Further, our ability to obtain financings, our borrowing costs and the terms of any financings are, in part, dependent on the credit ratings assigned to our debt by independent credit rating agencies. The interrelated factors that may impact our credit ratings include our debt levels; planned capital expenditures and sales of assets; near-term and long-term production growth opportunities; liquidity; asset quality; cost structure; product mix; and commodity pricing levels (including, but not limited to, the estimates and assumptions of credit rating agencies with respect to future commodity prices). We cannot provide any assurance that our current credit ratings will remain in effect for any given period of time or that our credit ratings will be raised in the future, nor can we provide any assurance that any of our credit ratings will not be lowered.
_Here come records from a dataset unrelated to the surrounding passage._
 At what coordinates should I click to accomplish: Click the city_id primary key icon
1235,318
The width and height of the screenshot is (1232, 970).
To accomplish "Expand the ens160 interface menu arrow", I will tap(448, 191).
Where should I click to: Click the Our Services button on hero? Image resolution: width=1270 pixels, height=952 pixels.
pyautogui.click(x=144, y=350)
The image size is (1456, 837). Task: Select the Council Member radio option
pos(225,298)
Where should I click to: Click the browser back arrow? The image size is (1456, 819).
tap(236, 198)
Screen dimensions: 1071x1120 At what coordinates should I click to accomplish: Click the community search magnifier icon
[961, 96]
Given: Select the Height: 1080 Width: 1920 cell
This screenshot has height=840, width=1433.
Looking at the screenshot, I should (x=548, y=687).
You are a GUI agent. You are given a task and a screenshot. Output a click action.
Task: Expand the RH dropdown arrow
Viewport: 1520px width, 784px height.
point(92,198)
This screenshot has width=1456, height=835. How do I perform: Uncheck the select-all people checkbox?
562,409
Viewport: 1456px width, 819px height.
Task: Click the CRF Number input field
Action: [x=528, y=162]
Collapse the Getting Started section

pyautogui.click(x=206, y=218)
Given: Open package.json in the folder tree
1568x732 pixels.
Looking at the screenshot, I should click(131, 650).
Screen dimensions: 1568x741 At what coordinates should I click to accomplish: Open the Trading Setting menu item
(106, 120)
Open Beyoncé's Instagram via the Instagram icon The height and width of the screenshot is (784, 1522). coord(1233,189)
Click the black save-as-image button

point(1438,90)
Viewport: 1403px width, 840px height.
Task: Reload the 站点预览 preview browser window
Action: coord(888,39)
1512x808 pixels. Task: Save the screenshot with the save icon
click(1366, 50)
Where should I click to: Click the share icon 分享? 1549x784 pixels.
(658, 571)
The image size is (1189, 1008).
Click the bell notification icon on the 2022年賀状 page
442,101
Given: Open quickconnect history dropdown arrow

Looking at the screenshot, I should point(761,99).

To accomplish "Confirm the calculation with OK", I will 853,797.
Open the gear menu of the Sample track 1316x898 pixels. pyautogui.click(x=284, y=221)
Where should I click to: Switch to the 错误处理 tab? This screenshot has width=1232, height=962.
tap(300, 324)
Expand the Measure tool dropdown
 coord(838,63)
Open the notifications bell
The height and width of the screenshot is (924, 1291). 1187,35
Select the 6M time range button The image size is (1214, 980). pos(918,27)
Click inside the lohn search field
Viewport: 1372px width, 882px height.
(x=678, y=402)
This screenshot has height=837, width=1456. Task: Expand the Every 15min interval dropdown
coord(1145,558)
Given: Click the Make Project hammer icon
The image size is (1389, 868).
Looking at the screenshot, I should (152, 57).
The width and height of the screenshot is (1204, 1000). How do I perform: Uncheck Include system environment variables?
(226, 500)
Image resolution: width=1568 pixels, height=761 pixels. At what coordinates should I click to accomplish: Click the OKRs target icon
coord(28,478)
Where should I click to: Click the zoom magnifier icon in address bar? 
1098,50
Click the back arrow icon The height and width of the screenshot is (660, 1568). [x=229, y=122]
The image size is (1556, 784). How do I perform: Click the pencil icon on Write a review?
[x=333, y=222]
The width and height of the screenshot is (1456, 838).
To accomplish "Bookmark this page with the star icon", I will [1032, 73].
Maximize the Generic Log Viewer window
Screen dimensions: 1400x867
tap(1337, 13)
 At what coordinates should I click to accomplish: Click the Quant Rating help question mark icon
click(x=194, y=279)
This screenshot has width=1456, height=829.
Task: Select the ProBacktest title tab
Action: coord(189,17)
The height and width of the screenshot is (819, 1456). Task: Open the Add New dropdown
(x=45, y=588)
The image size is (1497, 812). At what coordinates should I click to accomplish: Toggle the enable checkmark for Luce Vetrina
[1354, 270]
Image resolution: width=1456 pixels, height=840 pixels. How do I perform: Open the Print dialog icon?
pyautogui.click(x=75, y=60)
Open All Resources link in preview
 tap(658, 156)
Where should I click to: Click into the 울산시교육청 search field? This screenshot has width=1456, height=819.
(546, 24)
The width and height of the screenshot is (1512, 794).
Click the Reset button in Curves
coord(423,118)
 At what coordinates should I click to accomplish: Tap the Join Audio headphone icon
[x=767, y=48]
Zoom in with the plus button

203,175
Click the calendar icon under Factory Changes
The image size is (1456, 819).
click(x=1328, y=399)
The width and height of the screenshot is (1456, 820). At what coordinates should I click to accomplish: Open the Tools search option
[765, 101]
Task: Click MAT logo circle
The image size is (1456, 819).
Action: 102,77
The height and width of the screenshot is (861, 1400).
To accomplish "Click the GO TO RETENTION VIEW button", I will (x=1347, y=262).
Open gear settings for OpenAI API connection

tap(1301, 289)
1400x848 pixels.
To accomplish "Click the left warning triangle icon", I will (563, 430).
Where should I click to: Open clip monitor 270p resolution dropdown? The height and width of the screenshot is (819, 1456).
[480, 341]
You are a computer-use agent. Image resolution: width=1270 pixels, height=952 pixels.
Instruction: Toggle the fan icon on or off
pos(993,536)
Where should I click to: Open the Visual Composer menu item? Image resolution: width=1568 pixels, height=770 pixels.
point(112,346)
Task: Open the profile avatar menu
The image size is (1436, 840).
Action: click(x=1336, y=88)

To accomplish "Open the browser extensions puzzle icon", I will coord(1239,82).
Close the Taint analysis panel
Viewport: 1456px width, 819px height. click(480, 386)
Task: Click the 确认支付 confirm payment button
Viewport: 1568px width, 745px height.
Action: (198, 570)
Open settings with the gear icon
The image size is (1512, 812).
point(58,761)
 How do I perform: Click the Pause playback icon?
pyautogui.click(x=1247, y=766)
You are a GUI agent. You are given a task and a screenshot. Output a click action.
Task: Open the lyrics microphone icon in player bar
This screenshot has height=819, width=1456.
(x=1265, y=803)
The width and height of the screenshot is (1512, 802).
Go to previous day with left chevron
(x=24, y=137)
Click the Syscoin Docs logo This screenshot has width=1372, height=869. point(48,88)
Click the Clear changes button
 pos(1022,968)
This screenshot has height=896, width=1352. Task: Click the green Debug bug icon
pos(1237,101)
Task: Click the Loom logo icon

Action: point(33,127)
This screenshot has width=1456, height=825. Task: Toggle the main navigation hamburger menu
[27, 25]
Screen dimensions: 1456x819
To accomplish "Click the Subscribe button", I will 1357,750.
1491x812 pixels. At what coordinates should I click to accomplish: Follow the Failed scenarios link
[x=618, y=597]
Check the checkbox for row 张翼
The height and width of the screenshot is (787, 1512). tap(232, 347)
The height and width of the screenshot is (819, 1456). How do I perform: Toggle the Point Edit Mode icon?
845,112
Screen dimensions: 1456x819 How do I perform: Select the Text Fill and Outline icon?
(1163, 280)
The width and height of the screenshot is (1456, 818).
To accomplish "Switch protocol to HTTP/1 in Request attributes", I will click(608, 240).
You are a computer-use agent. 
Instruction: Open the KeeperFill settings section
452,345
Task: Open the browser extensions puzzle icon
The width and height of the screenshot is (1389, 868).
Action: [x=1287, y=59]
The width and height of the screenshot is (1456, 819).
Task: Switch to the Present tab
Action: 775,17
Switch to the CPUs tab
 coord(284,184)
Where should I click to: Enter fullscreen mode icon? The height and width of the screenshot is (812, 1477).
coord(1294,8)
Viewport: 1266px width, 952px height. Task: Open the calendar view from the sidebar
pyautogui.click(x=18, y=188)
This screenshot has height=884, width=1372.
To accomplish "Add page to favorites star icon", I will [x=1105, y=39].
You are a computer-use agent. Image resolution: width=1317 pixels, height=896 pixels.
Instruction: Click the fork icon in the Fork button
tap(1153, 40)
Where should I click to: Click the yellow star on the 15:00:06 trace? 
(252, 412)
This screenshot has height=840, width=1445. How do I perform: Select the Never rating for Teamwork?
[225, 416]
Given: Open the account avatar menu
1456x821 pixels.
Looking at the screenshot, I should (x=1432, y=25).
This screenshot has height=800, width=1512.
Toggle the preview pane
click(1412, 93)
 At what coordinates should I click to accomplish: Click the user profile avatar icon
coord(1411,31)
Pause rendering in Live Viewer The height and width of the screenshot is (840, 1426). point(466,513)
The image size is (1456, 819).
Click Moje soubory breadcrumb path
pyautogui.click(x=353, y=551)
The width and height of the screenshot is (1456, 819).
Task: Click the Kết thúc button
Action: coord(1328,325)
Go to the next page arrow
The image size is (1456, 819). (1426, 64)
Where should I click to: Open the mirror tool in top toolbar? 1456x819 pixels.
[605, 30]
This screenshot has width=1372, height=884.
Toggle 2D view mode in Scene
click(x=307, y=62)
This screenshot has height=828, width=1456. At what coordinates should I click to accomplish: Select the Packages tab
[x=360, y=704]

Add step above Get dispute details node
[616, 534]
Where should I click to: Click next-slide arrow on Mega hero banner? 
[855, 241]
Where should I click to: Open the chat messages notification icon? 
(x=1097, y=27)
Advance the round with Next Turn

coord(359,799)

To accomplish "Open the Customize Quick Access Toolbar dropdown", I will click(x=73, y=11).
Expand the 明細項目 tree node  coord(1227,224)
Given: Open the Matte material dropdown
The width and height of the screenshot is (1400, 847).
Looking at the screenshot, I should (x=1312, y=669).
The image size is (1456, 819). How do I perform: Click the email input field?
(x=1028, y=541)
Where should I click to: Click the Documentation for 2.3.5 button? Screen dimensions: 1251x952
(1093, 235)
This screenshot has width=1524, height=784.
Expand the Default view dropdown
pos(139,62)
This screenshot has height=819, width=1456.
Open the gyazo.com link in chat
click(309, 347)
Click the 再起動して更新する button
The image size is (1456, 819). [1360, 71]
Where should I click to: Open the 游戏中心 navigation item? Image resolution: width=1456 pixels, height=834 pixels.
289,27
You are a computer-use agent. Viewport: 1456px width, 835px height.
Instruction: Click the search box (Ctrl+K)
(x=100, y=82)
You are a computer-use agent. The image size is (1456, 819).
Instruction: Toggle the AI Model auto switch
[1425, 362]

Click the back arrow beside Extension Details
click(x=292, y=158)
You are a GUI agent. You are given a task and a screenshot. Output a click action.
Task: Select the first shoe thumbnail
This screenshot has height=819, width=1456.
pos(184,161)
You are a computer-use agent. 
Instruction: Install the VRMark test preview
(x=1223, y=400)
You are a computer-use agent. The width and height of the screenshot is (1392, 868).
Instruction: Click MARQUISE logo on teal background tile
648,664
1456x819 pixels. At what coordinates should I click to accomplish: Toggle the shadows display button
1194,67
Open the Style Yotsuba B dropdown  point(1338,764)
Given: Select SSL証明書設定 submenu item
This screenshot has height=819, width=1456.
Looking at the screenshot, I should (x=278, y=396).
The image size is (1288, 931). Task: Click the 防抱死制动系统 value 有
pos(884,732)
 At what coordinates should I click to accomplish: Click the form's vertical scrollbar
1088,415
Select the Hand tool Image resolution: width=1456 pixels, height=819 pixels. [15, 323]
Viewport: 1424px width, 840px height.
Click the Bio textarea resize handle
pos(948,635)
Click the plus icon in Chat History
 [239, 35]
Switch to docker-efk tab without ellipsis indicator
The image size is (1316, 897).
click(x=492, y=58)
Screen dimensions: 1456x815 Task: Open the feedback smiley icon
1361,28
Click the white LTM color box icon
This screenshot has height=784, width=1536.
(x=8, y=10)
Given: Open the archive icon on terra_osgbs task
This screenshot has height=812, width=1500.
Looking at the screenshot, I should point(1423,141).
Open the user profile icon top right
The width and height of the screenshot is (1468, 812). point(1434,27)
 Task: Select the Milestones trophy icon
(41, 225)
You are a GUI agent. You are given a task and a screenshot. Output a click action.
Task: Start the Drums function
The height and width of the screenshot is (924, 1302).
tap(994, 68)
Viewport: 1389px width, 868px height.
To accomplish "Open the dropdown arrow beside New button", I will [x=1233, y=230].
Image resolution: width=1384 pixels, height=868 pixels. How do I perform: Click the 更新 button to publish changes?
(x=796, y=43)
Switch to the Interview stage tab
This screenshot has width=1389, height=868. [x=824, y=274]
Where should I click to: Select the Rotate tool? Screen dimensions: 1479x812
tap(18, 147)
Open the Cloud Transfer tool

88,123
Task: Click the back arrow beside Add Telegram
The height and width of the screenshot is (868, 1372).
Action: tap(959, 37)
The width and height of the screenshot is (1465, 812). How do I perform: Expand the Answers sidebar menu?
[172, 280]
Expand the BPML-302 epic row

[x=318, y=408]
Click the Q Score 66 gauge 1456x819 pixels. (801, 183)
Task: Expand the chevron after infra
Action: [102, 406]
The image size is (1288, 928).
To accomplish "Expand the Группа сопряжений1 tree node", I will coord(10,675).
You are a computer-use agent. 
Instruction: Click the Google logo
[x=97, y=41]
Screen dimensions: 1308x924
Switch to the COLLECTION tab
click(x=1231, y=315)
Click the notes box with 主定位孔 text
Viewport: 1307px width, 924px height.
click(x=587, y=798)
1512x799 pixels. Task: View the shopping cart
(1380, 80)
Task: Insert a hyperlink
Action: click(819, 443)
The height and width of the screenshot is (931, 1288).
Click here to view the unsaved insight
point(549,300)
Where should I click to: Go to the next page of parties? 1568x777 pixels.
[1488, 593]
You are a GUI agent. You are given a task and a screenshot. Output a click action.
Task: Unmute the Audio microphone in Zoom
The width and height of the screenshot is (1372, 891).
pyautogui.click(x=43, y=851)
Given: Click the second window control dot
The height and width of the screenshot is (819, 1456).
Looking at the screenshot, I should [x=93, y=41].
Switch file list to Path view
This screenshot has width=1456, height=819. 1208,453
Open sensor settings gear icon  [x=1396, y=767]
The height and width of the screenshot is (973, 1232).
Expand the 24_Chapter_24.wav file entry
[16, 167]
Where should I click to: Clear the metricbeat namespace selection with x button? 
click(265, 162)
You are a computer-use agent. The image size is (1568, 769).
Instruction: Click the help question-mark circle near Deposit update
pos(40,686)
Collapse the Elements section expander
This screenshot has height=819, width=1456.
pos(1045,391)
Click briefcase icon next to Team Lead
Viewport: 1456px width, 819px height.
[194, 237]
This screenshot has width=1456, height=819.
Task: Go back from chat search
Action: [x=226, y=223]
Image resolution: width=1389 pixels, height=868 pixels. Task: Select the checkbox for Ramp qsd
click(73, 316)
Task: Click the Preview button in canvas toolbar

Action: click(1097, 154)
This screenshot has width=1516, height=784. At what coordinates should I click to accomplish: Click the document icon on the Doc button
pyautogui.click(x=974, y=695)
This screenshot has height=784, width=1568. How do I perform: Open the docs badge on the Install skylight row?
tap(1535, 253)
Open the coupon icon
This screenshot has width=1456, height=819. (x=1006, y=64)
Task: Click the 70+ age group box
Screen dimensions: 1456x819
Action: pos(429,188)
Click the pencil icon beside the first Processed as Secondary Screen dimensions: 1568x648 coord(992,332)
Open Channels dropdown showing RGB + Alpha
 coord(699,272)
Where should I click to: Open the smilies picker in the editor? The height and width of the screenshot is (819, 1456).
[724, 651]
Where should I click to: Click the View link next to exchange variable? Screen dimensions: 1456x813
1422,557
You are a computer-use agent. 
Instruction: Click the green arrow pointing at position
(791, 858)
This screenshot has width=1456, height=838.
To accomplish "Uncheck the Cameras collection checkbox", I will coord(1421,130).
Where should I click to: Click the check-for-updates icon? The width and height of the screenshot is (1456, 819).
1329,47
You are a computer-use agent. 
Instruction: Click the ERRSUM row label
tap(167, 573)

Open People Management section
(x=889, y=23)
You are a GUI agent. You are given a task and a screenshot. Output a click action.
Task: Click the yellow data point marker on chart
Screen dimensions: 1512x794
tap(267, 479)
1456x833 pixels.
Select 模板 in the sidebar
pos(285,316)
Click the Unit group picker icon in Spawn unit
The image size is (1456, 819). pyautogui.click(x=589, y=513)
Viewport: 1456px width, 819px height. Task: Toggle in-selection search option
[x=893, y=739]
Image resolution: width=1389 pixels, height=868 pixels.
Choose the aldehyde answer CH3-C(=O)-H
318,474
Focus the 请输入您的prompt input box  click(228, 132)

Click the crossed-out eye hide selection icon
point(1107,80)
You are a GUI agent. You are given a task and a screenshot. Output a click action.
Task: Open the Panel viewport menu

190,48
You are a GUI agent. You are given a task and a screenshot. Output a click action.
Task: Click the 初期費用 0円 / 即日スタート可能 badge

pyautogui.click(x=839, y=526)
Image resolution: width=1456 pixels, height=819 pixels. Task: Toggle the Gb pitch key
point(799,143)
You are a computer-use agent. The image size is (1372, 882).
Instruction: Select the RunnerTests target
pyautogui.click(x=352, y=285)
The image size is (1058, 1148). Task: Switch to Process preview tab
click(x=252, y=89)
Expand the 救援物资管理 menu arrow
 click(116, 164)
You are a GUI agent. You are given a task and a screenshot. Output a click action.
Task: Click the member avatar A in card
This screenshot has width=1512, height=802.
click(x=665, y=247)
In addition, companies in the oil and gas sector may be exposed to increasing reputational risks and, in turn, certain financial risks. Specifically, certain financial institutions (including certain investment advisors and sovereign wealth, pension and endowment funds), in response to concerns related to climate change and the requests and other influence of environmental groups and similar stakeholders, have elected to shift some or all of their investments away from oil and gas-related sectors, and additional financial institutions and other investors may elect to do likewise in the future. As a result, fewer financial institutions and other investors may be willing to invest in, and provide capital to, companies in the oil and gas sector. A material reduction in capital available to the oil and gas sector could make it more difficult (e.g., due to a lack of investor interest in our equity or debt securities) and/or more costly (e.g., due to higher interest rates on our debt securities or other borrowings) to secure funding for our operations, which, in turn, could adversely affect our ability to successfully carry out our business strategy and have a material and adverse effect on our business, financial condition and operations.
Reserve estimates depend on many interpretations and assumptions. Any significant inaccuracies in these interpretations and assumptions could cause the reported quantities of our reserves to be materially misstated.
Estimating quantities of crude oil, NGLs and natural gas reserves and future net cash flows from such reserves is a complex, inexact process. It requires interpretations of available technical data and various assumptions, including assumptions relating to economic factors, made by our management. Any significant inaccuracies in these interpretations or assumptions could cause the reported quantities of our reserves and future net cash flows from such reserves to be overstated or understated. Also, the data for a given reservoir may also change substantially over time as a result of numerous factors including, but not limited to, additional development activity, evolving production history, continual reassessment of the viability of production under varying economic conditions and improvements and other changes in geological, geophysical and engineering evaluation methods.